Over the years, Google and Hollywood have fought bitterly over the Stop Online Piracy Act, an anti-piracy bill that would have granted the US government and private corporations extraordinary power to battle copyright infringement on the web.

It failed to pass in 2012. But it lives on. The Motion Picture Association of America is still seeking to revive it, and with Google still very much opposed to the idea, the MPAA is apparently doing its best to make life difficult for the internet giant.

Back in December, the search giant complained in a blog post of efforts by the MPAA to push an investigation of Google through the office of Mississippi Attorney General Jim Hood. Now, in a new court filing, the company submitted additional evidence that appears to show just how deep the relationship between the attorney general and the Hollywood studios goes.

An email sent between AG Hood’s staffers and Brian Cohen, a director of external state government affairs for the MPAA, describes a coordinated plan to hurt Google, including a recommendation that “NewsCorp… develop and place an editorial in the WSJ emphasizing that Google’s stock will lose value in the face of a sustained attack by AGs”; the suggestion that NBC’s government relations department could help place an anti-Google segment on the today show; and that AG Hood’s office look into hiring a PR firm “to create an attack on Google (and other players who are resisting AG efforts to address online piracy).”
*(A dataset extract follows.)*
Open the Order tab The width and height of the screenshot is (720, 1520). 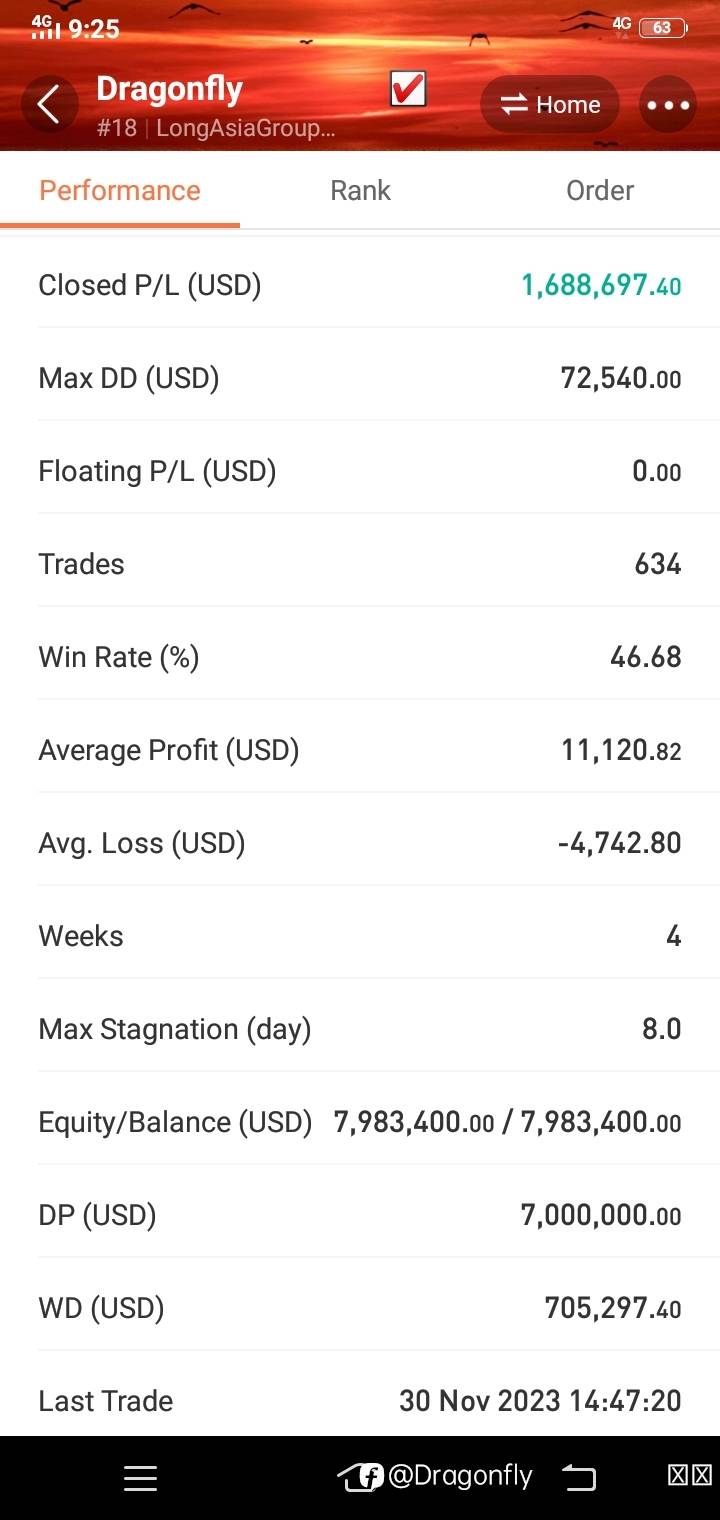click(600, 190)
Online piracy is a complicated situation. Movie industry lobbyists would say the passing of SOPA would help scrub pirated movies and other illegal content from the Internet. But internet companies have pointed out that taken too far, the bill could legalize online censorship. In 2012, over 115,000 websites—including WIRED, Wikipedia, WordPress, and Reddit—altered their websites in some way to protest the SOPA bill, and many of them voluntarily going dark. Millions of Americans also vocally protested the bill, and some 7 million signatures were given to an anti-SOPA online petition.

Apparently, Hollywood isn’t quite ready to give up the good fight. In December, Google filled suit against Hood and revealed a 79-page subpoena from Hood’s office, which asked Google to deliver 141 documents, 62 interviews, and anything that might be construed as “dangerous content” on Google’s network.

“In order to respond to the subpoena in full, Google would have to produce millions of documents at great expense and disruption to its business,” Google’s suit read at the time. According to Google, the MPAA’s lawyers ghost-wrote the subpoena that Hood sent to Google (Hood added an opening and his signature at the bottom of the document.)

Google argues that Hood was clearly abusing the authority of his office to attack the company. And now, it’s up to the courts to decide if Hood and the MPAA have taken the battle too far.